The authors also called for greater opportunities for physical activity and education, as well as campaigns to promote family dinners and discourage excessive television viewing. It's an arduous task and one that must be undertaken in low-income communities throughout the United States.
In the fight against low-income obesity, three Bay Area projects serve as shining examples for all North American communities to follow. With careful planning, creative programming and thoughtful design, the three—one private and two public—show innovative ways impoverished areas are moving and improving.
The City of Oakland first began dreaming of a new community recreation center more than two decades ago when the Bay Area announced its intentions to vie for the 2012 Summer Olympics. The structure would have played an important role in the Games, so when the region lost its bid, the world-class facility—and its funding—suffered a massive blow.

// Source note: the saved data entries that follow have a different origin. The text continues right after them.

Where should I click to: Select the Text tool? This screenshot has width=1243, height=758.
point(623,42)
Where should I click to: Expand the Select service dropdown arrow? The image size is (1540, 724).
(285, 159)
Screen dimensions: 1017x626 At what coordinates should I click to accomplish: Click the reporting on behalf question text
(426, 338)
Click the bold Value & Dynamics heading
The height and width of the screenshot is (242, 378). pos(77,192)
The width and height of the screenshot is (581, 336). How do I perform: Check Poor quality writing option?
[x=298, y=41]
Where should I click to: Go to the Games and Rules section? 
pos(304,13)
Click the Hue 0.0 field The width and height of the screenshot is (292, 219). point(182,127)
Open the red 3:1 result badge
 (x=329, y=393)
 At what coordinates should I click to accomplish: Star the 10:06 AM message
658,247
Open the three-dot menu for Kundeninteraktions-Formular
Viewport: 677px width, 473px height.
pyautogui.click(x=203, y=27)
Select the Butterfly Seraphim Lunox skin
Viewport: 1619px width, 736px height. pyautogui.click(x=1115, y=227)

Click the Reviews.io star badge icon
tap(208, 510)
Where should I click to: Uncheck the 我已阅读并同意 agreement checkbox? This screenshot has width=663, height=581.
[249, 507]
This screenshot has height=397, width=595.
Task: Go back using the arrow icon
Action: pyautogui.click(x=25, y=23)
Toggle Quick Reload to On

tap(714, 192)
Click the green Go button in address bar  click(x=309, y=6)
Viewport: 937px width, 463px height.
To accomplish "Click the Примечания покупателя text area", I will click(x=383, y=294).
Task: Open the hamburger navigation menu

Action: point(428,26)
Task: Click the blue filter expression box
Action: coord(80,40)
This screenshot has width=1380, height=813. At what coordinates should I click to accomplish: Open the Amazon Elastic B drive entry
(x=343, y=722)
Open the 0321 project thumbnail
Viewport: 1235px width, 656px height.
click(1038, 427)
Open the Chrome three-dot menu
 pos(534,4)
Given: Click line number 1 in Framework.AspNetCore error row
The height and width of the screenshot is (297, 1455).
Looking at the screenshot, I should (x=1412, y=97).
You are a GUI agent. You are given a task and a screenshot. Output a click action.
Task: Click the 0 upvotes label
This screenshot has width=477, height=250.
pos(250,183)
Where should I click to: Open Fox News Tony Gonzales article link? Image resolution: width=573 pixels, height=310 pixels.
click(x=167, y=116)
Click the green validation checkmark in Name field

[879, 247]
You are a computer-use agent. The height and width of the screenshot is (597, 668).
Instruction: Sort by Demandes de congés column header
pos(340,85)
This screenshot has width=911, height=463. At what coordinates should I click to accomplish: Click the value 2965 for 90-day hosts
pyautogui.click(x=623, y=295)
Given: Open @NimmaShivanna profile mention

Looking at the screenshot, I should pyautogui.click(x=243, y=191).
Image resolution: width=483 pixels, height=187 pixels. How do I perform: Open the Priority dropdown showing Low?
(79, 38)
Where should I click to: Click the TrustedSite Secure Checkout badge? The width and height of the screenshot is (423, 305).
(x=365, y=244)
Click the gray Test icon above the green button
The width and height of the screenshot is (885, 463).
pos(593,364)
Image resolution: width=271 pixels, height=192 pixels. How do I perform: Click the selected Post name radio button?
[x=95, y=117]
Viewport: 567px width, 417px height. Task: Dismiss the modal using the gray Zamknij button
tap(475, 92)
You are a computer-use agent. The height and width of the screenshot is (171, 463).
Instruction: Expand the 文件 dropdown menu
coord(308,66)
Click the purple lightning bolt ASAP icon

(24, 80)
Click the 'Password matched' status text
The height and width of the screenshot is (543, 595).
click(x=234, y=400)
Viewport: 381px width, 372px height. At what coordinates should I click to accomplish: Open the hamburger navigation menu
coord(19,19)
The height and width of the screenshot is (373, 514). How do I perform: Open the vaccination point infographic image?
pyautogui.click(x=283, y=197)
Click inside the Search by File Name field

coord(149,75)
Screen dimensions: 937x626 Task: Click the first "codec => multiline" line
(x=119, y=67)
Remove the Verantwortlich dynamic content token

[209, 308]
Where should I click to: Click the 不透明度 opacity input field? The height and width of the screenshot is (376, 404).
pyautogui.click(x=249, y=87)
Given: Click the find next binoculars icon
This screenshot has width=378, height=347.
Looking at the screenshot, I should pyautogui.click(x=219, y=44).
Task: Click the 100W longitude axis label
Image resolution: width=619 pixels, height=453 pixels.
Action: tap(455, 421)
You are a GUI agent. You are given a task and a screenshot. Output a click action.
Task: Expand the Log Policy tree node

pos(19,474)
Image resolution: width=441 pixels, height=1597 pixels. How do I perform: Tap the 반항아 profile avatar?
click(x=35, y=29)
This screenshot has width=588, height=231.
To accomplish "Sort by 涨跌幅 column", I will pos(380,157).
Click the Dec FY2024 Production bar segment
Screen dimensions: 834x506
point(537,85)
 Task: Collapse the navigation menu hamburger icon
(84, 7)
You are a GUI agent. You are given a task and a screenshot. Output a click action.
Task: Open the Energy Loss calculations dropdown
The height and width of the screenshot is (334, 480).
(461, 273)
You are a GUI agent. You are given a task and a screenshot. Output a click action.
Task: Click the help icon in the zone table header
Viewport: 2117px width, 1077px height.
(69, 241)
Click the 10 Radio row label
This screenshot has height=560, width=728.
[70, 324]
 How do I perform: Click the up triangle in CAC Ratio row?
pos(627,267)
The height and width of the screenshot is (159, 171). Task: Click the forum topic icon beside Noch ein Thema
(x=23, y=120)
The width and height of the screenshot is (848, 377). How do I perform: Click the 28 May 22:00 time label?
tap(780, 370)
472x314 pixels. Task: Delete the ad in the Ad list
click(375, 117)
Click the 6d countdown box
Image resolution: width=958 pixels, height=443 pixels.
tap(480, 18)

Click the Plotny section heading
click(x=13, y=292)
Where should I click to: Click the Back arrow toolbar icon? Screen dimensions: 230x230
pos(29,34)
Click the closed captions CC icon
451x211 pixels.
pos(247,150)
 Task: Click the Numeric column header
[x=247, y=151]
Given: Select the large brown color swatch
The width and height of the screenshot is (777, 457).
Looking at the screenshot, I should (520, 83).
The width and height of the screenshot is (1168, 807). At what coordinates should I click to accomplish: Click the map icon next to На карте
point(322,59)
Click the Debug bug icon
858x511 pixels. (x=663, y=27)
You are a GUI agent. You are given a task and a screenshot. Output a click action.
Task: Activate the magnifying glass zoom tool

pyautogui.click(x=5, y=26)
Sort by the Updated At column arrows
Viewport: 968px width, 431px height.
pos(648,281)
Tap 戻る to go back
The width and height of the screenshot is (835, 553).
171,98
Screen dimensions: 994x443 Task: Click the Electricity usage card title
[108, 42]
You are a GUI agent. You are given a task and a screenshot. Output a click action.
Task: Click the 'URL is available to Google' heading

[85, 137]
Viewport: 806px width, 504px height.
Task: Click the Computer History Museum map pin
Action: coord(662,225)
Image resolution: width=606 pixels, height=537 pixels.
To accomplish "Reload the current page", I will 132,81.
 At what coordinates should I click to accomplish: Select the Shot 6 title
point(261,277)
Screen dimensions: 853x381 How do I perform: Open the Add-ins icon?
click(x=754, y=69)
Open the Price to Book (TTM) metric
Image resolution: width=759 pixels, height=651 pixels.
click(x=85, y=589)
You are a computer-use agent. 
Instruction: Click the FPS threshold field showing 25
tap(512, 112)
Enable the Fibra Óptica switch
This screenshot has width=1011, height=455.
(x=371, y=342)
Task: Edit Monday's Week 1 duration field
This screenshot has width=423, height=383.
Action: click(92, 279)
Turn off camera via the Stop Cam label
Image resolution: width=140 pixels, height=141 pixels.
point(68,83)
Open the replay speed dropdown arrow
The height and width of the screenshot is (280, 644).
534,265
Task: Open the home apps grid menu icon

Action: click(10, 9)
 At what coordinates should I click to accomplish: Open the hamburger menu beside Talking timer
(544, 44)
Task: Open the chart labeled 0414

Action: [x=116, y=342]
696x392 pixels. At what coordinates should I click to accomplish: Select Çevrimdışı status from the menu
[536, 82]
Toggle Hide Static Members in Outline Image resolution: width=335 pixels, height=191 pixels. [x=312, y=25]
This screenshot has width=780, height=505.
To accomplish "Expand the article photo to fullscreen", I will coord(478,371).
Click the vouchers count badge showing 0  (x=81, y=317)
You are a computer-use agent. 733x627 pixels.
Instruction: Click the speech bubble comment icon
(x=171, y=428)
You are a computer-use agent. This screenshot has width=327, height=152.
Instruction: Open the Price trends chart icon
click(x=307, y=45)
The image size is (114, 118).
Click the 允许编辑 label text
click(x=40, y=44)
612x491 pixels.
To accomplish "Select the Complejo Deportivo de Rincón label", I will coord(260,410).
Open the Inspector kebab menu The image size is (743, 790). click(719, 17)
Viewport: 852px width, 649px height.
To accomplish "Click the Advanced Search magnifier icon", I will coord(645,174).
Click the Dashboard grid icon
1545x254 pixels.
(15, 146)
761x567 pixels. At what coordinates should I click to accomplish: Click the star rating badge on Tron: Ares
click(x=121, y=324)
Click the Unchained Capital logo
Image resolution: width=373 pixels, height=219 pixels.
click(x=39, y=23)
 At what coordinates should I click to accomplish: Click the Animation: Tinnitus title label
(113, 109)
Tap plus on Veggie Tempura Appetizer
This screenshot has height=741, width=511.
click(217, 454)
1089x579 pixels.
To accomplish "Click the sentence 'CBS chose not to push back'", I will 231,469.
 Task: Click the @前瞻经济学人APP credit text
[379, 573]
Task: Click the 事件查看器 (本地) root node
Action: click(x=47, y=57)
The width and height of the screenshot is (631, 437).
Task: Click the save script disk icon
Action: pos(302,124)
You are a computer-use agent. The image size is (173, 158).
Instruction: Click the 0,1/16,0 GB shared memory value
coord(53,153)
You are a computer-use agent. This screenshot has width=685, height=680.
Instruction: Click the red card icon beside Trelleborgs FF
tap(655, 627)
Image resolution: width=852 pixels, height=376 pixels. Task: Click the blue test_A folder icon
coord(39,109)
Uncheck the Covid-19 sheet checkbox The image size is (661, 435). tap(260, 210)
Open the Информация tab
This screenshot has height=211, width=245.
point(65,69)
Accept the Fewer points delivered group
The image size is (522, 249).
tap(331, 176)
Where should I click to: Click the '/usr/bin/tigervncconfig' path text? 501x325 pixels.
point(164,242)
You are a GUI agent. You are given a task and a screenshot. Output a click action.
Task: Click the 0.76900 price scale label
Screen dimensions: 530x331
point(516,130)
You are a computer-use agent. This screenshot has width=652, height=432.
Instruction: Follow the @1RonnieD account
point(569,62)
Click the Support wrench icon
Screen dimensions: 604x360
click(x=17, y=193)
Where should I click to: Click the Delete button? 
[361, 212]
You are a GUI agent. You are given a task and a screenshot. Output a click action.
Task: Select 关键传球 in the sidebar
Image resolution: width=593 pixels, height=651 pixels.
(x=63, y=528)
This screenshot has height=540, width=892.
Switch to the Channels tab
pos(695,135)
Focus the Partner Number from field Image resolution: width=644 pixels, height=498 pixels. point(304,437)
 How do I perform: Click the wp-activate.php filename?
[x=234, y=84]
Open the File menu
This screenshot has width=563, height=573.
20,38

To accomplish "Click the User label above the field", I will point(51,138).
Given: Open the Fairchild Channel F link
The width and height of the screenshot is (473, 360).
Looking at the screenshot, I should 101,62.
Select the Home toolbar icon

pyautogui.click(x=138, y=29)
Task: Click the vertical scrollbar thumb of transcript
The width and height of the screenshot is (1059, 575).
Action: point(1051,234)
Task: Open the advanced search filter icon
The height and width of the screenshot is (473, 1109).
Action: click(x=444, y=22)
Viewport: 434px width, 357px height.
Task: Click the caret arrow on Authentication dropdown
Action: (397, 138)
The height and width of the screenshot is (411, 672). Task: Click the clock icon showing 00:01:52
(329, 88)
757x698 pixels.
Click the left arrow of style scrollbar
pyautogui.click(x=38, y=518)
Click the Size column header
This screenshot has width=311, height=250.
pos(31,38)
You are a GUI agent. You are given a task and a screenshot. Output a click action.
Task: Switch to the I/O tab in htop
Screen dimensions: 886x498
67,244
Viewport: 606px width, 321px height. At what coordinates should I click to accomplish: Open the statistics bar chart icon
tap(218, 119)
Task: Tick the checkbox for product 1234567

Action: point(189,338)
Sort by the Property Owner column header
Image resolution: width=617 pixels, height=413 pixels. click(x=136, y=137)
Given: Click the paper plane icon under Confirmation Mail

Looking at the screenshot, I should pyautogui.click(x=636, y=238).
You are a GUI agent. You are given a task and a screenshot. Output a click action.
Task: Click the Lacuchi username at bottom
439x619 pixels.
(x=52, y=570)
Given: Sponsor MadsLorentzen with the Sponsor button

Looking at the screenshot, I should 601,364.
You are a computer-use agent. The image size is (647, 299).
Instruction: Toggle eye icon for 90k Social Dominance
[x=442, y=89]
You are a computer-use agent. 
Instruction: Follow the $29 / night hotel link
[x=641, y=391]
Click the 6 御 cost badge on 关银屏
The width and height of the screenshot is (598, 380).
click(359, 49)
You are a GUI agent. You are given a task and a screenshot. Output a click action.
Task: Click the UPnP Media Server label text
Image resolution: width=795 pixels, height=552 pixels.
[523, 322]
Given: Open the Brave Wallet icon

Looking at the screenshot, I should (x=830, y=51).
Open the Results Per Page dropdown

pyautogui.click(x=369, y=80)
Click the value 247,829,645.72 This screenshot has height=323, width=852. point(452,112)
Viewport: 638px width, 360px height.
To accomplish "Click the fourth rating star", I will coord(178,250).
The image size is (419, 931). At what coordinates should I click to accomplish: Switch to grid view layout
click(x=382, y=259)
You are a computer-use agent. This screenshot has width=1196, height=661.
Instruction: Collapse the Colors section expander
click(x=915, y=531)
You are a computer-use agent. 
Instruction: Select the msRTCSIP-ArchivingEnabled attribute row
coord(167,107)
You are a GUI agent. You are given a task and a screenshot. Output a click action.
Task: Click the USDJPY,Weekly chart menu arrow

Councilman Larry Reid, however, was determined to keep the project alive because it would serve one of the most challenging areas of Oakland. The original plan called for a 155,000-square-foot, two-story sports complex that would contain an Olympic-size swimming pool, library, gymnasium, bowling alley, dance aerobic studios and additional activity areas. But the city could not afford to build such a lavish structure without Olympic-sized grants and gifts, so officials made the difficult—but necessary—decision to pare down the project.
"The city had to rethink how to build a recreation facility without the help of the Olympics," said Clarence Mamuyac of ELS Architecture and Urban Design, the principal-in-charge of the project.
As part of their rethinking, officials eliminated the 50-meter pool and the diving well. The gym space was halved, while the locker rooms and administrative space were significantly pared down.
Despite the revisions, the project is expected to become the crown jewel of a neighborhood plagued by drugs and gang violence. The East Oakland Sports Center will include a 25,000-square-foot building housing a natatorium with an indoor recreational pool, aerobic studios and a fitness center.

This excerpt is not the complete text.